- Data items:
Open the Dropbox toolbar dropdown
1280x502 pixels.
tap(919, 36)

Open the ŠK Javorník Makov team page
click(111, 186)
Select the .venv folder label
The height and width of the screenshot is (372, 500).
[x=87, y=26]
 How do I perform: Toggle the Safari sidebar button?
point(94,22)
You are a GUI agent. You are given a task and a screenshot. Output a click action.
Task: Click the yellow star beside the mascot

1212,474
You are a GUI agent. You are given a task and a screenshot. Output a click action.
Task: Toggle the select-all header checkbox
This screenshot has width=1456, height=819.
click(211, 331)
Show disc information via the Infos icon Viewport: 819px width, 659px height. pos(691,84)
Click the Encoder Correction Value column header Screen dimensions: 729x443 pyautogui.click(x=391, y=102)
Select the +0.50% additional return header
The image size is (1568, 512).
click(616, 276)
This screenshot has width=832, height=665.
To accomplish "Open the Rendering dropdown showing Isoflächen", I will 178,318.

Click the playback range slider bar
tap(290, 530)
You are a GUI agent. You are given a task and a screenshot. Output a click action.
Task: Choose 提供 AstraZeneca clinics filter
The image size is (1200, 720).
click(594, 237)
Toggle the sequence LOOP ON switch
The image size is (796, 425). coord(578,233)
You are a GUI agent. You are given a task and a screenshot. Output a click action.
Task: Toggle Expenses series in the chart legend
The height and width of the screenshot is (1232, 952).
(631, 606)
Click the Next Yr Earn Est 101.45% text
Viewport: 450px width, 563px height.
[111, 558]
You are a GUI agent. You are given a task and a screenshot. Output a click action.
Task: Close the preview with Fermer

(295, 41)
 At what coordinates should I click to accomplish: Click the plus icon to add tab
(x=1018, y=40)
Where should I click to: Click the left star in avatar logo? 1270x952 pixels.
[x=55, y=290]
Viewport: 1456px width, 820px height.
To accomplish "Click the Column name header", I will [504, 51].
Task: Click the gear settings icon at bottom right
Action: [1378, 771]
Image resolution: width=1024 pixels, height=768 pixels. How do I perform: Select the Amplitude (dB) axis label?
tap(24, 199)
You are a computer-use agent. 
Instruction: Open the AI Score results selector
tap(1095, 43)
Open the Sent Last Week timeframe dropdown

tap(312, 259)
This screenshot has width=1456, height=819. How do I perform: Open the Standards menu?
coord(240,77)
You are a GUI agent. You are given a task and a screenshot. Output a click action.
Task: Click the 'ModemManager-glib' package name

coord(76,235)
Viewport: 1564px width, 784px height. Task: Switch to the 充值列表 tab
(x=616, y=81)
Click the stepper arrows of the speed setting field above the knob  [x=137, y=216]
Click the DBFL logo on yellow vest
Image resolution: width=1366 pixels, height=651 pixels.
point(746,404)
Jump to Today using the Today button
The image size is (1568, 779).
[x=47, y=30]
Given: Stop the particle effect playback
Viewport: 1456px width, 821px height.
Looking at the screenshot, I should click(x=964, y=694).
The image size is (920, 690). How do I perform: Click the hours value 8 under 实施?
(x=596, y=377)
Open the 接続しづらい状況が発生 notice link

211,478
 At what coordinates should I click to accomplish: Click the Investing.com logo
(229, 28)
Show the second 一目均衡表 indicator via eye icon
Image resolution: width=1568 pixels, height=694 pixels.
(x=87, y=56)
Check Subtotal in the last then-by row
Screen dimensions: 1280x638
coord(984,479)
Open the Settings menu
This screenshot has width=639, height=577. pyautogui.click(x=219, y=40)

- Written problem:
Which lines in the items above contain the word "coordinates"? Copy each of those lines.

- Finished task:
 At what coordinates should I click to accomplish: Click the plus icon to add tab
 At what coordinates should I click to accomplish: Click the Investing.com logo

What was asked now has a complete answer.